* **Exercise directions**: Look below for the line that contains "Task: Click the Undo arrow icon", then quote it and all the lines after it, exactly, with the pictures left out.

* **Material provided**:
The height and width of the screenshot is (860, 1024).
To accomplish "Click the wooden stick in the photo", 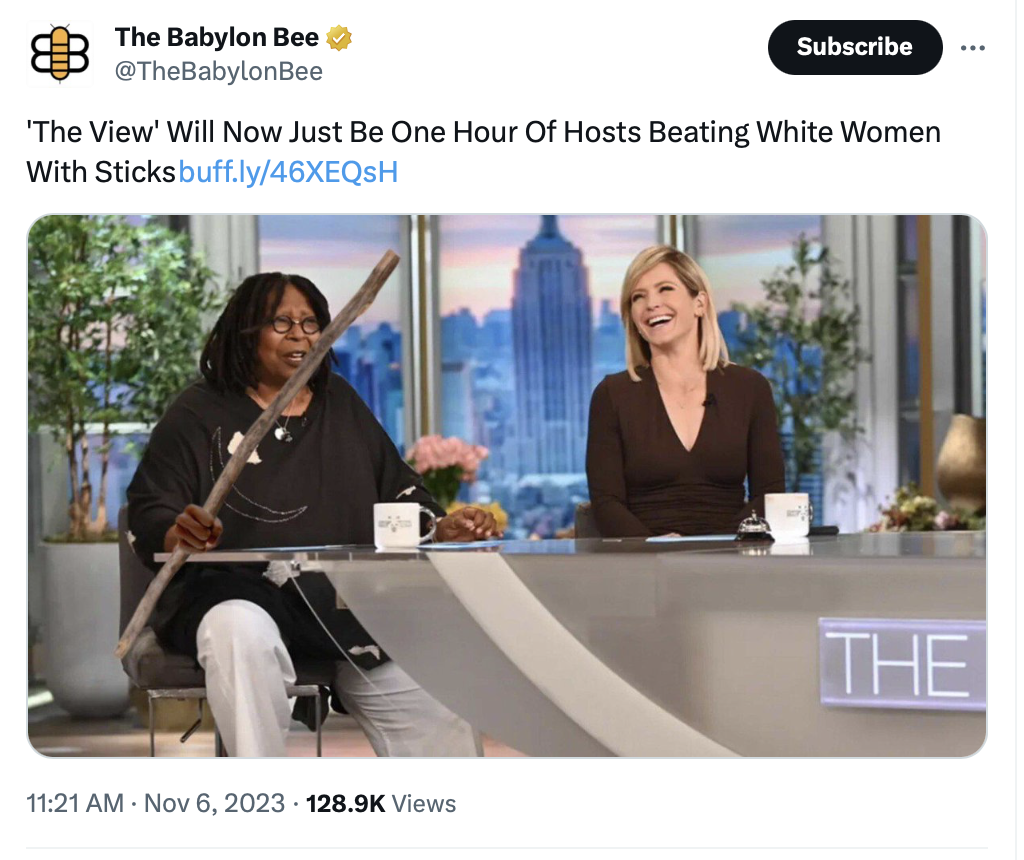I will click(x=258, y=453).
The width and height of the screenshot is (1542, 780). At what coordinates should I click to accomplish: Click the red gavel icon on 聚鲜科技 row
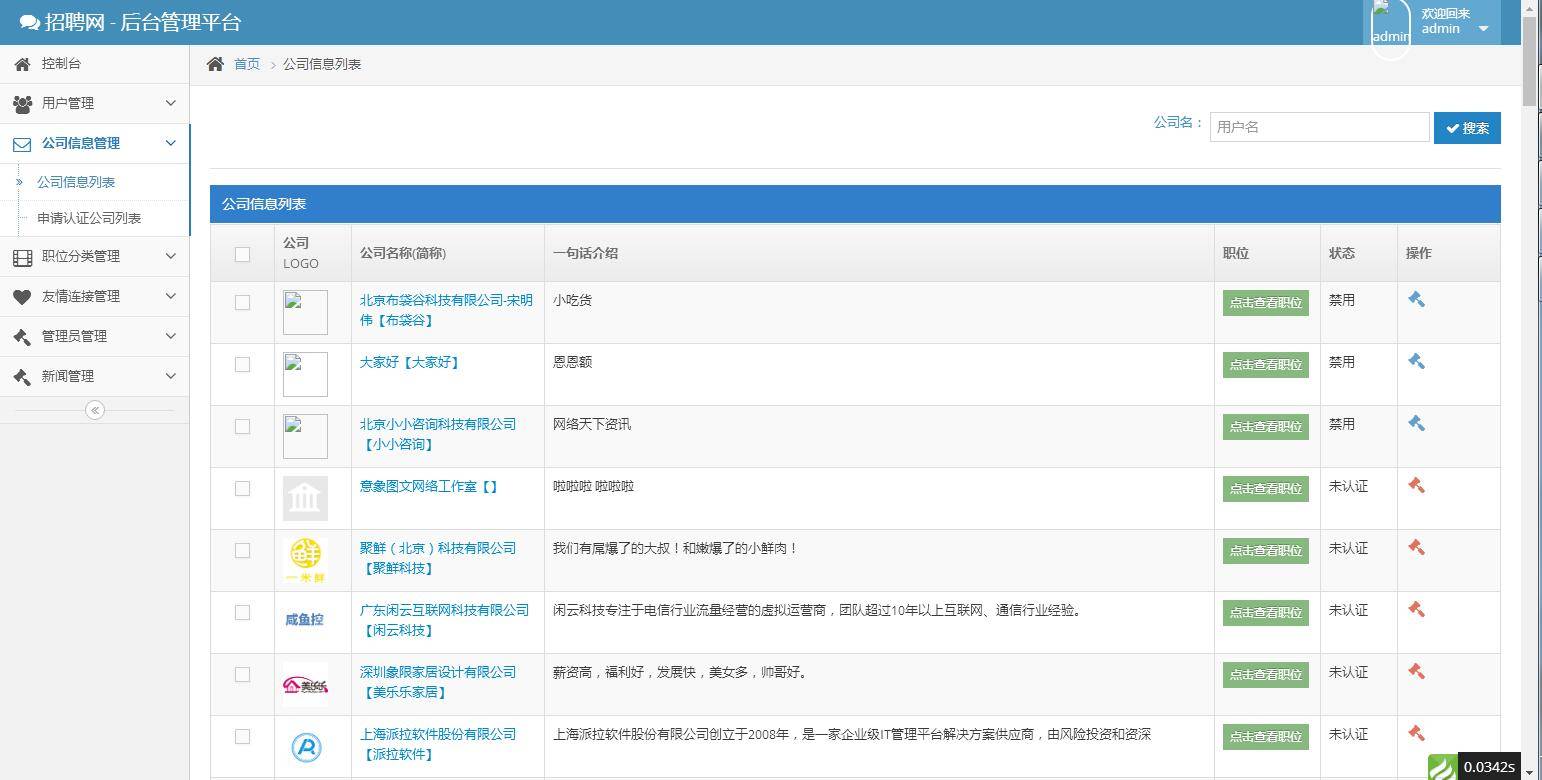(x=1415, y=548)
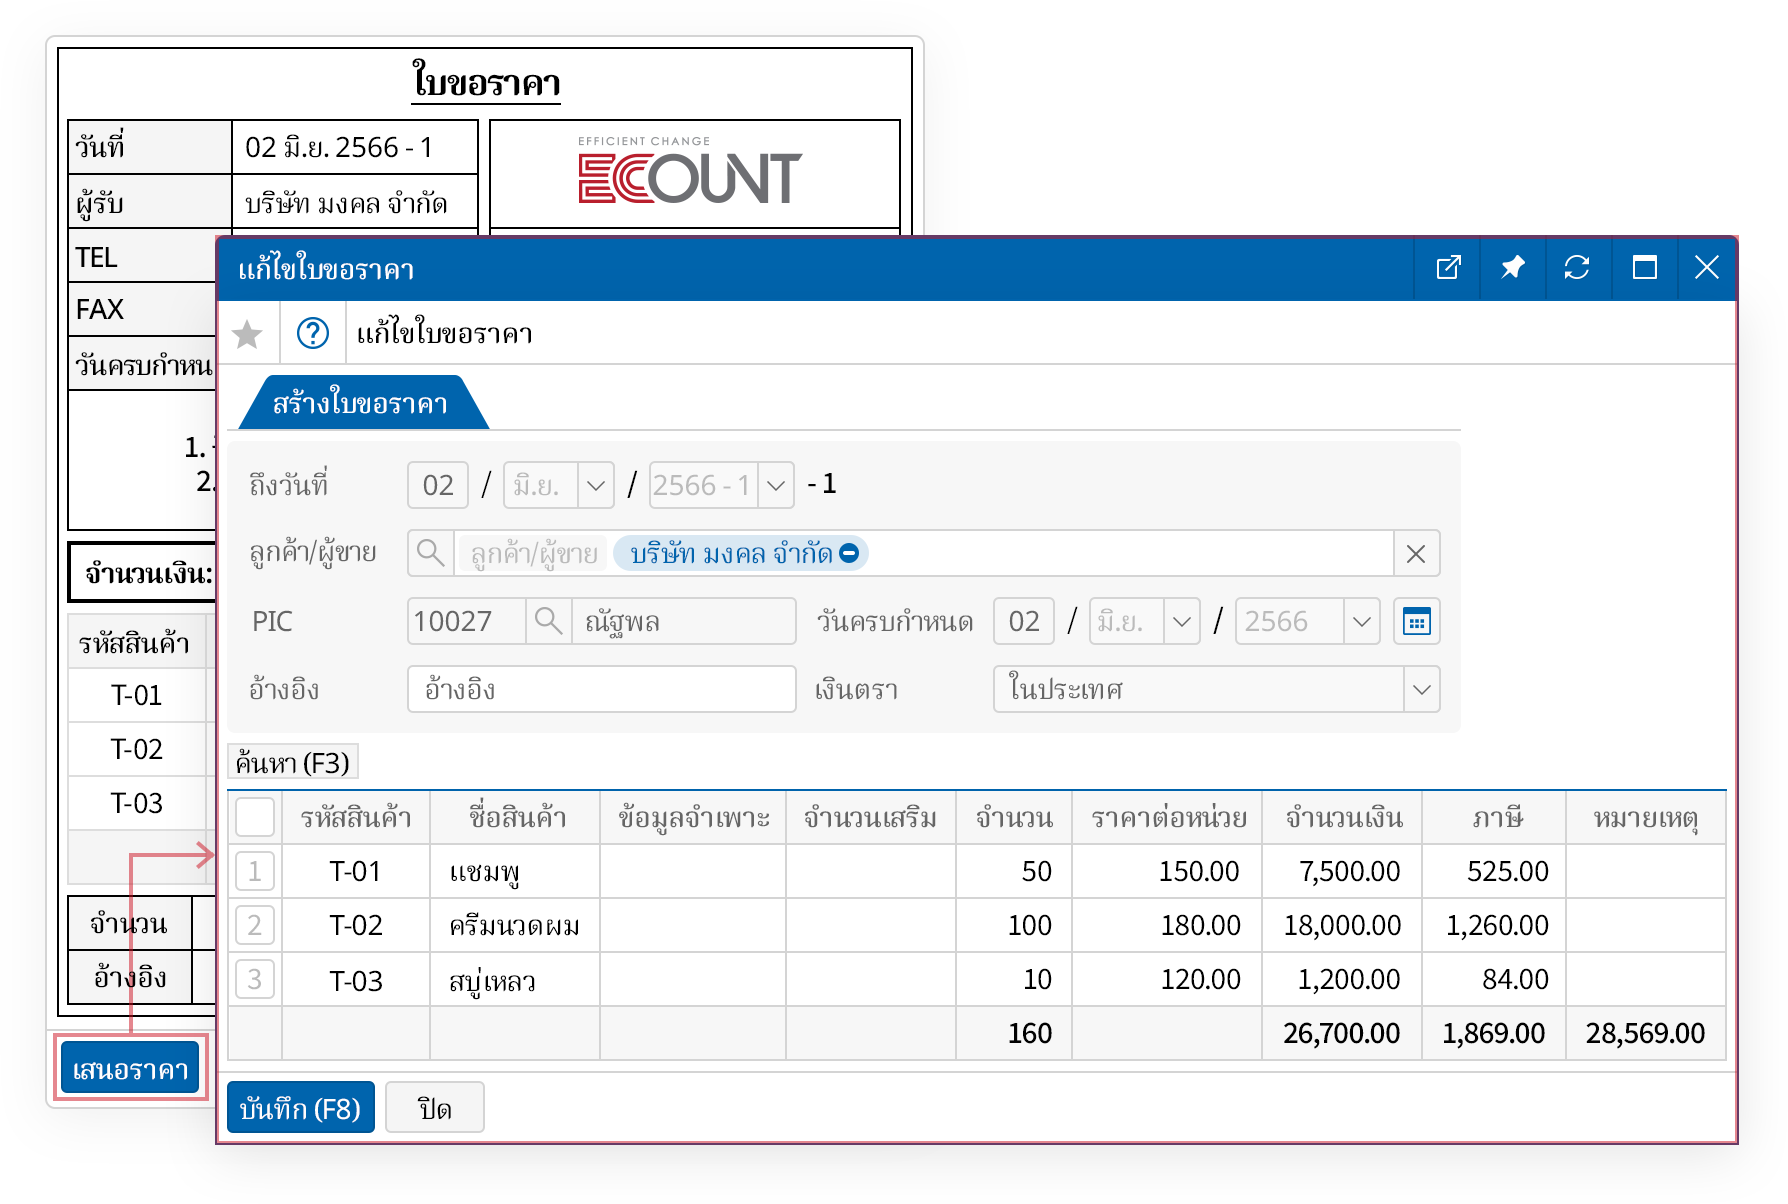Open help via the question mark icon
Screen dimensions: 1788x1204
click(x=313, y=334)
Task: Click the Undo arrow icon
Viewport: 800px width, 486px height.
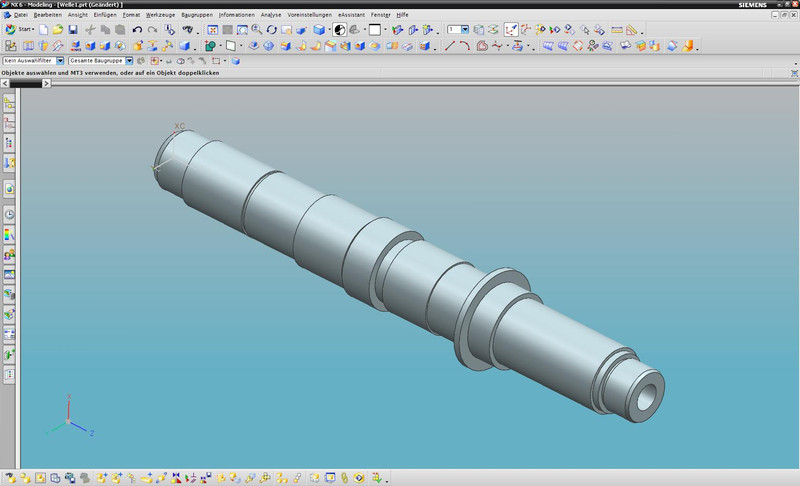Action: [x=137, y=30]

* **Answer**:
Task: Click the Undo arrow icon
Viewport: 800px width, 486px height.
Action: [x=137, y=30]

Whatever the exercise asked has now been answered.